= Henri Guillaume Galeotti =

French-Belgian botanist and geologist

Henri Guillaume Galeotti (10 September 1814 – 1858) was a French-Belgian botanist and geologist of Italian parentage born in Paris. He specialized in the study of the family Cactaceae.

He studied geology and natural history at the Etablissement Géographique de Bruxelles, where he graduated in 1835 with an award-winning dissertation on the geology of Brabant. After graduation, he spent the next five years in Mexico performing geological and botanical research. Here he collected numerous new species of plants, particularly cacti.

In 1840 Galeotti was offered a position teaching botany at the University of Brussels, but turned down the offer, preferring to work at his nursery outside of Brussels, from where he imported Mexican flora for sell in Europe. During this time period, he collaborated with botanist Martin Martens (1797-1863) on scientific study of species native to Mexico.

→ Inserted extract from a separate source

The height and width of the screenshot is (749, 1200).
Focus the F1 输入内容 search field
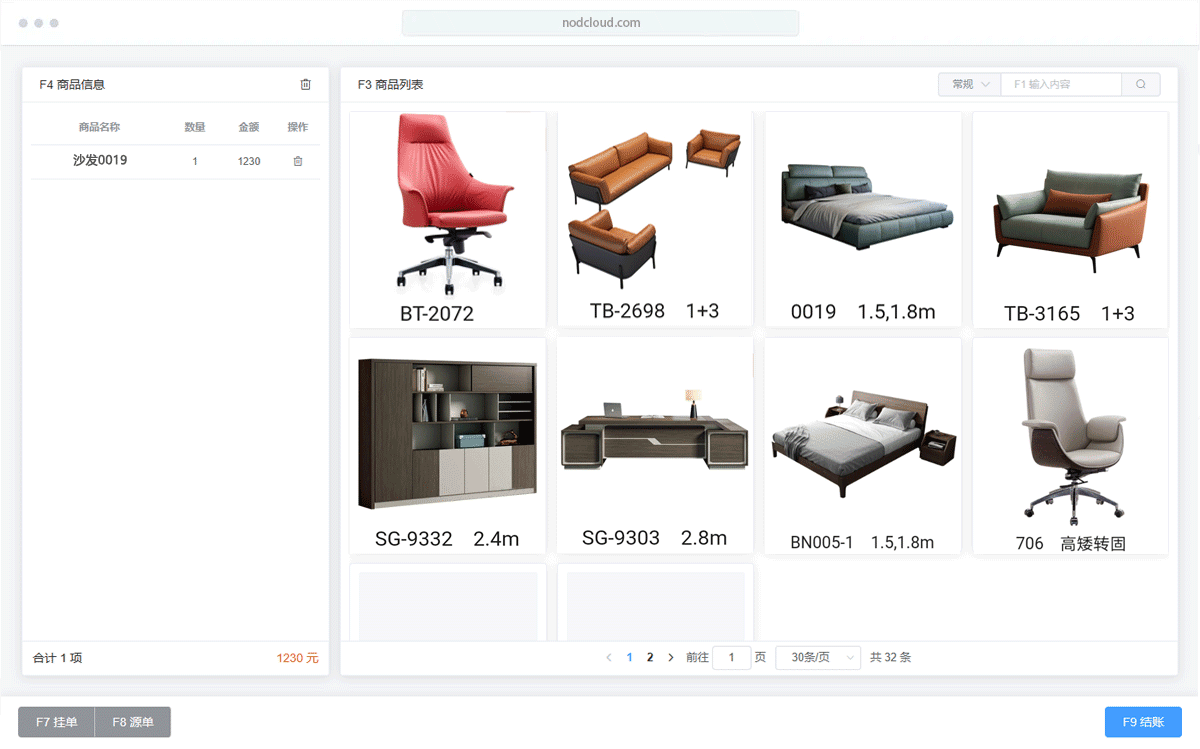[x=1060, y=85]
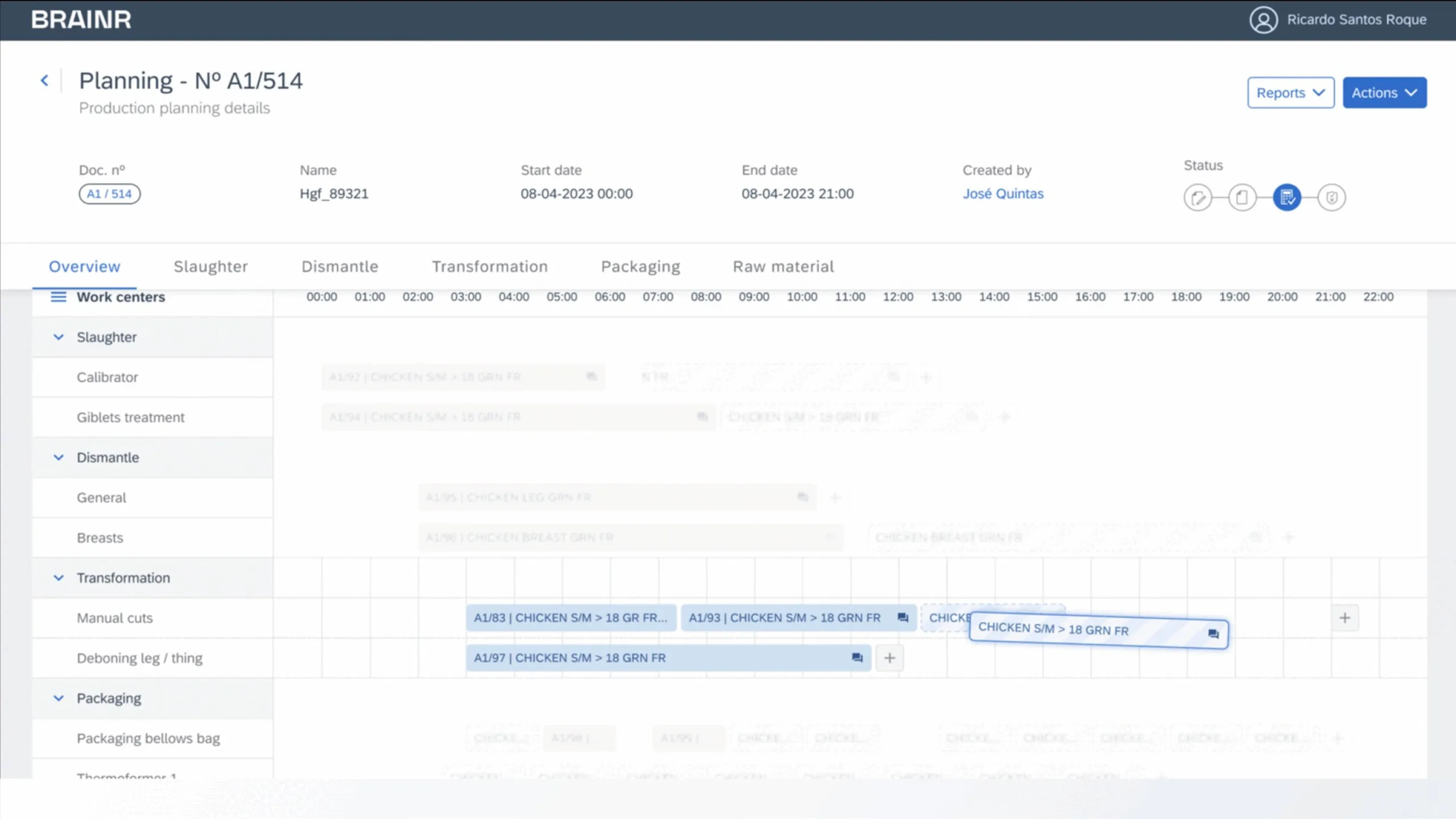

In 1853 he became director of the Jardin botanique de Bruxelles (Botanical Garden of Brussels), a position he maintained until his death in 1858 from tuberculosis.

In 1852 he became editor of the Journal d'Horticulture Pratique, and in 1857 created the Bulletin de la Société Royale d’Horticulture de Belgique et du Jardin botanique de Bruxelles. After Galeotti's death in 1858, his personal Mexican herbarium was purchased from his widow by the Jardin botanique de Bruxelles.

In August 1838, while in Mexico, he and a group of other botanists explored the slopes of Pico de Orizaba, the tallest mountain in Mexico. The genus Galeottia of the family Orchidaceae is named in his honor.

== Selected works ==
- Mémoire sur la constitution géognostique de la province de Brabant, 1837 - On the geognostic constitution of the province of Brabant.
- Mémoire sur les fougères du Mexique, et considerations sur la géographie botanique de cette contrée; with Martin Martens (1842) - On ferns native to Mexico, with considerations to their phytogeography.
- "Enumeratio synoptica plantarum phanerogamicarum ab Henrico Galeotti in regionibus Mexicanis collectarum : [Bruxelles 1842-1845]. Oct. (Enum. pl. Galeotti)"; with Martin Martens.